#### Prompt:
Transcribe all records exactly.

Input for this task: Begin

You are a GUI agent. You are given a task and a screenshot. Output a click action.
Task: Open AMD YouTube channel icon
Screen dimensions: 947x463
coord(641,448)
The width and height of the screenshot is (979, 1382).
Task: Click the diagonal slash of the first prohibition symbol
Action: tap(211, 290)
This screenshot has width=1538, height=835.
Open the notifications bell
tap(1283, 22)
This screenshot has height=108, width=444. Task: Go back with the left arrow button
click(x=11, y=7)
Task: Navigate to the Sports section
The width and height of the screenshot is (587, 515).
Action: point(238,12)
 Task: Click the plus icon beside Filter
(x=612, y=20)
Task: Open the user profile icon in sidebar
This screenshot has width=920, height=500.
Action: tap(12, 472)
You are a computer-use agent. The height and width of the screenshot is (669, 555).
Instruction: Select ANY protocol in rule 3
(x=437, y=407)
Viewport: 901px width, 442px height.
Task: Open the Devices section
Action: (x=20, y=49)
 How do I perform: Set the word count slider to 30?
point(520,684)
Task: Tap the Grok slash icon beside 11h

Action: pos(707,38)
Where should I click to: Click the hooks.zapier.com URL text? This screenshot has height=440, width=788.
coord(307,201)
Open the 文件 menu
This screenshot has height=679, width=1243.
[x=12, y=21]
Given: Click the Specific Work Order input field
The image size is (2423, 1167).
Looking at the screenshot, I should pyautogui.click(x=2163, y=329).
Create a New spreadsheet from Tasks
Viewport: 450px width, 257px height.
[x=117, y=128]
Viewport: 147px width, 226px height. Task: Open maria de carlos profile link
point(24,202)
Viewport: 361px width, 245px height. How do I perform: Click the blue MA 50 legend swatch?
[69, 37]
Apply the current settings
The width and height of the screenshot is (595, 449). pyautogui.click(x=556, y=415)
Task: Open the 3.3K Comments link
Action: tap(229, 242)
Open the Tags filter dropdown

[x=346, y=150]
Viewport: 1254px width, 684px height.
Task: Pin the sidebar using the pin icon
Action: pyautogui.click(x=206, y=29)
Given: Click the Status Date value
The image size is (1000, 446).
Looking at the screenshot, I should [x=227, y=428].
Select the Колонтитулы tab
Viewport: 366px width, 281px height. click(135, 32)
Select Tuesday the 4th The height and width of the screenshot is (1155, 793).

Input for this task: End

#### The completed task:
You are a GUI agent. You are given a task and a screenshot. Output a click action.
Task: Open AMD YouTube channel icon
Screen dimensions: 947x463
coord(641,448)
The width and height of the screenshot is (979, 1382).
Task: Click the diagonal slash of the first prohibition symbol
Action: tap(211, 290)
This screenshot has width=1538, height=835.
Open the notifications bell
tap(1283, 22)
This screenshot has height=108, width=444. Task: Go back with the left arrow button
click(x=11, y=7)
Task: Navigate to the Sports section
The width and height of the screenshot is (587, 515).
Action: point(238,12)
 Task: Click the plus icon beside Filter
(x=612, y=20)
Task: Open the user profile icon in sidebar
This screenshot has width=920, height=500.
Action: tap(12, 472)
You are a computer-use agent. The height and width of the screenshot is (669, 555).
Instruction: Select ANY protocol in rule 3
(x=437, y=407)
Viewport: 901px width, 442px height.
Task: Open the Devices section
Action: (x=20, y=49)
 How do I perform: Set the word count slider to 30?
point(520,684)
Task: Tap the Grok slash icon beside 11h

Action: pos(707,38)
Where should I click to: Click the hooks.zapier.com URL text? This screenshot has height=440, width=788.
coord(307,201)
Open the 文件 menu
This screenshot has height=679, width=1243.
[x=12, y=21]
Given: Click the Specific Work Order input field
The image size is (2423, 1167).
Looking at the screenshot, I should pyautogui.click(x=2163, y=329).
Create a New spreadsheet from Tasks
Viewport: 450px width, 257px height.
[x=117, y=128]
Viewport: 147px width, 226px height. Task: Open maria de carlos profile link
point(24,202)
Viewport: 361px width, 245px height. How do I perform: Click the blue MA 50 legend swatch?
[69, 37]
Apply the current settings
The width and height of the screenshot is (595, 449). pyautogui.click(x=556, y=415)
Task: Open the 3.3K Comments link
Action: tap(229, 242)
Open the Tags filter dropdown

[x=346, y=150]
Viewport: 1254px width, 684px height.
Task: Pin the sidebar using the pin icon
Action: pyautogui.click(x=206, y=29)
Given: Click the Status Date value
The image size is (1000, 446).
Looking at the screenshot, I should [x=227, y=428].
Select the Колонтитулы tab
Viewport: 366px width, 281px height. click(135, 32)
Select Tuesday the 4th The height and width of the screenshot is (1155, 793).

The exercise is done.